[[ Source data open ]]

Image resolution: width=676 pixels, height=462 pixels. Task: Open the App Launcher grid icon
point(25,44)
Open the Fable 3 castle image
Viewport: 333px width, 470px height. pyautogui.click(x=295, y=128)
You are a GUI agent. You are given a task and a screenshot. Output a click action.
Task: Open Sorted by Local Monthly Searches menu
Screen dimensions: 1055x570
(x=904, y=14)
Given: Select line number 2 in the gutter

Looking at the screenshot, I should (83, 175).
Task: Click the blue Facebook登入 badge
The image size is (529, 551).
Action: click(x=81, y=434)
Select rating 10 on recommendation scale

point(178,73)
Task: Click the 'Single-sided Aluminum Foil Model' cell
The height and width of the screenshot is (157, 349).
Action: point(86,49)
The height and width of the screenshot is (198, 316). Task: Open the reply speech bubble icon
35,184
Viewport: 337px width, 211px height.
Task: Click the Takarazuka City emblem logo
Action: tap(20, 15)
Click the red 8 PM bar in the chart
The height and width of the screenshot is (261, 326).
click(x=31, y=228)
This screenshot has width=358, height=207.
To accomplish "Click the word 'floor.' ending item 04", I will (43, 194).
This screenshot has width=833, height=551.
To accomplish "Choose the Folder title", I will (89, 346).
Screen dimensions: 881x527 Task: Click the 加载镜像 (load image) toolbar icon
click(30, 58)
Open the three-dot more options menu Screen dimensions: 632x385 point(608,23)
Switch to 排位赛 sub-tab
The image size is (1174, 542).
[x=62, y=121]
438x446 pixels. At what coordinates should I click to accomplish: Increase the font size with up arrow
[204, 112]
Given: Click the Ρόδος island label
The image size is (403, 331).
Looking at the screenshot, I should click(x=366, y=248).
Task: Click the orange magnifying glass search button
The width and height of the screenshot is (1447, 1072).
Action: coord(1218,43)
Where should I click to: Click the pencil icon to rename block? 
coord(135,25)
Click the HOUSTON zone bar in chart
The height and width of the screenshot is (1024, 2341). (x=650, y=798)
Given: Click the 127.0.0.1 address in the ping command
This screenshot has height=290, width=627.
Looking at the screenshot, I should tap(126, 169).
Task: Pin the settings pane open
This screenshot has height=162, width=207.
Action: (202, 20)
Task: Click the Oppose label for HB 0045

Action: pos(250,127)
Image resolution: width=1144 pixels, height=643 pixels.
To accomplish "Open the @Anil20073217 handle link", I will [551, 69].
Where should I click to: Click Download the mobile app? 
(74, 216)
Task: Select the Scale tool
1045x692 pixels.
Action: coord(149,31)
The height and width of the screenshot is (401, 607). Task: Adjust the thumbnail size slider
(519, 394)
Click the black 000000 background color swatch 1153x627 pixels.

[[ Source data closed ]]

** Exercise details **
The records above are to be printed in full, exactly as they appear.

** Output **
Image resolution: width=676 pixels, height=462 pixels. Task: Open the App Launcher grid icon
point(25,44)
Open the Fable 3 castle image
Viewport: 333px width, 470px height. pyautogui.click(x=295, y=128)
You are a GUI agent. You are given a task and a screenshot. Output a click action.
Task: Open Sorted by Local Monthly Searches menu
Screen dimensions: 1055x570
(x=904, y=14)
Given: Select line number 2 in the gutter

Looking at the screenshot, I should (83, 175).
Task: Click the blue Facebook登入 badge
The image size is (529, 551).
Action: click(x=81, y=434)
Select rating 10 on recommendation scale

point(178,73)
Task: Click the 'Single-sided Aluminum Foil Model' cell
The height and width of the screenshot is (157, 349).
Action: point(86,49)
The height and width of the screenshot is (198, 316). Task: Open the reply speech bubble icon
35,184
Viewport: 337px width, 211px height.
Task: Click the Takarazuka City emblem logo
Action: tap(20, 15)
Click the red 8 PM bar in the chart
The height and width of the screenshot is (261, 326).
click(x=31, y=228)
This screenshot has width=358, height=207.
To accomplish "Click the word 'floor.' ending item 04", I will (43, 194).
This screenshot has width=833, height=551.
To accomplish "Choose the Folder title", I will (89, 346).
Screen dimensions: 881x527 Task: Click the 加载镜像 (load image) toolbar icon
click(30, 58)
Open the three-dot more options menu Screen dimensions: 632x385 point(608,23)
Switch to 排位赛 sub-tab
The image size is (1174, 542).
[x=62, y=121]
438x446 pixels. At what coordinates should I click to accomplish: Increase the font size with up arrow
[204, 112]
Given: Click the Ρόδος island label
The image size is (403, 331).
Looking at the screenshot, I should click(x=366, y=248).
Task: Click the orange magnifying glass search button
The width and height of the screenshot is (1447, 1072).
Action: coord(1218,43)
Where should I click to: Click the pencil icon to rename block? 
coord(135,25)
Click the HOUSTON zone bar in chart
The height and width of the screenshot is (1024, 2341). (x=650, y=798)
Given: Click the 127.0.0.1 address in the ping command
This screenshot has height=290, width=627.
Looking at the screenshot, I should tap(126, 169).
Task: Pin the settings pane open
This screenshot has height=162, width=207.
Action: (202, 20)
Task: Click the Oppose label for HB 0045

Action: pos(250,127)
Image resolution: width=1144 pixels, height=643 pixels.
To accomplish "Open the @Anil20073217 handle link", I will [551, 69].
Where should I click to: Click Download the mobile app? 
(74, 216)
Task: Select the Scale tool
1045x692 pixels.
Action: coord(149,31)
The height and width of the screenshot is (401, 607). Task: Adjust the thumbnail size slider
(519, 394)
Click the black 000000 background color swatch 1153x627 pixels.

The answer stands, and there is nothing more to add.